鴨川沿いから祇園を抜けて、京都国立近代美術館まで歩いた。今年二度目の訪問。前回のパウル・クレー展の展示形態が性に合わなかったので、そのリベンジも兼ねて。
今回の目当ては青木繁展
二〇世紀初頭の日本画壇に颯爽と現れ、野心家の天才と呼ばれ、若くして夭逝した画家。
多くはない作品の中、見てみたかったのはふたつ。

まずは『わだつみのいろこの宮』。
入場した正面に誇らしげに飾ってあった。
第一印象、思っていたより大きい。
『整った絵』だと思った。
構図といい、色合いといい、人物といい、ディティールといい、雰囲気といい、抜群の完成度、素晴らしい出来であることは一目でわかる。
ただ…
綺麗なモデルさんに神話のワンシーンを演じてもらい、それを完璧に絵に落とし込んだ、という感じで、どこか印象が上滑りしていく。それでも惹きつけられるものはあるけれど、それはたぶん画家の技量や矜持や理想にであって……少なくとも、この絵そのものの『物語』や『世界』に魅力を感じているわけじゃないんだなあなどと思ってしまう。

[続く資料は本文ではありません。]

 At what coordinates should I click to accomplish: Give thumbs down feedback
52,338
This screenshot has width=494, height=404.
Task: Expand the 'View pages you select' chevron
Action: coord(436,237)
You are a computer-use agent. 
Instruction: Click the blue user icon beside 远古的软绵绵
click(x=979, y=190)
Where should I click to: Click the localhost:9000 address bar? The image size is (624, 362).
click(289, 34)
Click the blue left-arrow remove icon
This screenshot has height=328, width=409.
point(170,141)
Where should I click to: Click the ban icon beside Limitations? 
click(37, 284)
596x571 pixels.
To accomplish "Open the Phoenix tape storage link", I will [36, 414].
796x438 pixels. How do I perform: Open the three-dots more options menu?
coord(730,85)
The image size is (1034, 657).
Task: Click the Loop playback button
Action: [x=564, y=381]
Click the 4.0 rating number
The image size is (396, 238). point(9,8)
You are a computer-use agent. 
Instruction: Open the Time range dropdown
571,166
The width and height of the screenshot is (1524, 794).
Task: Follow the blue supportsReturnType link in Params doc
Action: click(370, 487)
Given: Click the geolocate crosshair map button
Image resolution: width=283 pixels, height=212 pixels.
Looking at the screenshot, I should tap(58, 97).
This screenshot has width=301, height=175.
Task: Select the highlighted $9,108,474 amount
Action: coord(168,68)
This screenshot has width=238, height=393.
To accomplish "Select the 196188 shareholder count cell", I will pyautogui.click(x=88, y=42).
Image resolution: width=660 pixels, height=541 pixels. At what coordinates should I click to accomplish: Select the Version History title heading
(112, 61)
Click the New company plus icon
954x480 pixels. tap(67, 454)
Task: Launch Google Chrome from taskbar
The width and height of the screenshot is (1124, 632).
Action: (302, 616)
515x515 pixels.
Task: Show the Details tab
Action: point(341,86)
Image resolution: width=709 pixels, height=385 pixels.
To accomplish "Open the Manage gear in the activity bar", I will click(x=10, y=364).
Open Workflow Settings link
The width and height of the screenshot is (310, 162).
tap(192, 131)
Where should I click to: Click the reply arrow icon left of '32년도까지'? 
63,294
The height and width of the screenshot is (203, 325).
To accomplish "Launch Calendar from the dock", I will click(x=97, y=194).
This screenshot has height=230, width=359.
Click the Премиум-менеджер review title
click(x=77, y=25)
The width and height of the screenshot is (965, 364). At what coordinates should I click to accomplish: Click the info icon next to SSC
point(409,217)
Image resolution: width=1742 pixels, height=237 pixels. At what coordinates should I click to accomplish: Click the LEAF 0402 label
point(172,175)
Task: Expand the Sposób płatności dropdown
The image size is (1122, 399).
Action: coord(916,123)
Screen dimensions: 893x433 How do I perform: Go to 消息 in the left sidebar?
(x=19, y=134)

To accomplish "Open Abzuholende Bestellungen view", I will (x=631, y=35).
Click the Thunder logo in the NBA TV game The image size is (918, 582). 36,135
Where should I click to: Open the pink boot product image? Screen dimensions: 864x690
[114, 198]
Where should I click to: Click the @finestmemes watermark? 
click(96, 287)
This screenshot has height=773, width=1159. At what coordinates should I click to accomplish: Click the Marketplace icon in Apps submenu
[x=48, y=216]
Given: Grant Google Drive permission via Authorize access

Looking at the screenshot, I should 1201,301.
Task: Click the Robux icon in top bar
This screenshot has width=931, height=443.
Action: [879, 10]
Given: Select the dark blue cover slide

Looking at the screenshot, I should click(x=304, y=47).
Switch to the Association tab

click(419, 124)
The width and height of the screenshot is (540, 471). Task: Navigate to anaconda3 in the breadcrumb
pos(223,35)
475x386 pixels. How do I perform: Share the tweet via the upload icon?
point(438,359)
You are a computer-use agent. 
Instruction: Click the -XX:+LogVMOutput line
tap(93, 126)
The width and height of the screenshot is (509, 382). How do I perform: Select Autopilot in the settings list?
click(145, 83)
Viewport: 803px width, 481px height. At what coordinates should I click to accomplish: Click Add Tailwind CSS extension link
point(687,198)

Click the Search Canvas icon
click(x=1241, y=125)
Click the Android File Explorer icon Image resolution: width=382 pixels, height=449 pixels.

それでも30分ぐらいは見惚れてしまったのは事実。

そしてもうひとつの目当て、『海の幸』。
入ってすぐの展示室に、こちらも何の衒いもなく展示されていた。
最初の印象は、『わだつみのいろこの宮』と真逆。 つまり、「これ、こんなに小さかったのか……」
大きさは知っていたはずなのに、壁画のように大きな絵だと勝手に思っていた。
でも、描かれた主題は『大きな絵』と呼ぶにふさわしい。

巨大な鮫を肩に担いで、浜辺を誇らしげに行進していく、赤銅色に焼けた裸の漁師たち。 痩せた狼のような肉体、画面を斜めに分断する銛の穂先。
とにかく鮮烈。一度見たら二度と忘れないインパクト。
存分に見惚れまくってから、仔細を眺めだすと、おやっと思う。
どう見ても未完成。
絵の左半分と右半分でタッチが違う。漁師たちの顔も、きちんと描き込まれている者と、適当にぼやかしてある者のギャップが激しい。オマケに志村けんのバカ殿様みたいな、不自然に白くてひょっとこ顔の、あからさまに漁師じゃないのがいちばん目立つところに混じっていたりする。鮫も生物学的になんかヘンな気がする。
要はツッコミどころ満載。でも、この絵がちゃんと『完成』していたら、見る者にこれほどのインパクトをもたらしただろうか。
粗雑や遊びさえもがインパクトに、そして武器になっている。むう……

『わだつみのいろこの宮』と『海の幸』、どちらが『神話的』か? そう訊かれれば、全く迷いなく『海の幸』と答える。聖書とか日本書紀とかの、所詮人が造った神という創作を超越した、はだかの人間の営みが最初から持っている神性、確かにそれを感じられた。
結局、こちらも30分ほど立ちつくして眺めてしまった。
満足。
でも、主題そのもので完成度を凌駕できるという実例を目の当たりにした思いで、ちょっと複雑でもあった。

その後、常設展を一通り鑑賞して、美術館を辞す。
空には晴れ間も現れ、太陽が傾いたせいもあってか多少はすごしやすくなった。
いつも通り知恩院から円山公園、八坂、二寧坂、五条大橋と散策、満を持して先斗町に突入。
本日三つ目の本命、バーアトランティス

夏期は川床で洋酒が飲めるという、大変に希有なオーセンティックバー。
場所柄もあってか観光客が多く、正直ちょっとお高い店なれど、その分をちゃんと酒の味とホスピタリティにかけてくれている良い店。モルトも各種ありカクテルもなかなかレベルが高い。
勢いあまって開店3分前に着いてしまい、店の前でちょっと待ってから入店。若い店長さんに迎えていただく。せいぜい2ヶ月に1度程度、大阪からやってくる客のことをちゃんと覚えてくれていて、ちょっと嬉しい。
いちばん端の、鴨川に面した特等席に座り、まずは生ビールから。ピルスナーグラスに注がれたプレミアムモルツ、このロケーションで不味かろうはずもなく、2分で飲み干す。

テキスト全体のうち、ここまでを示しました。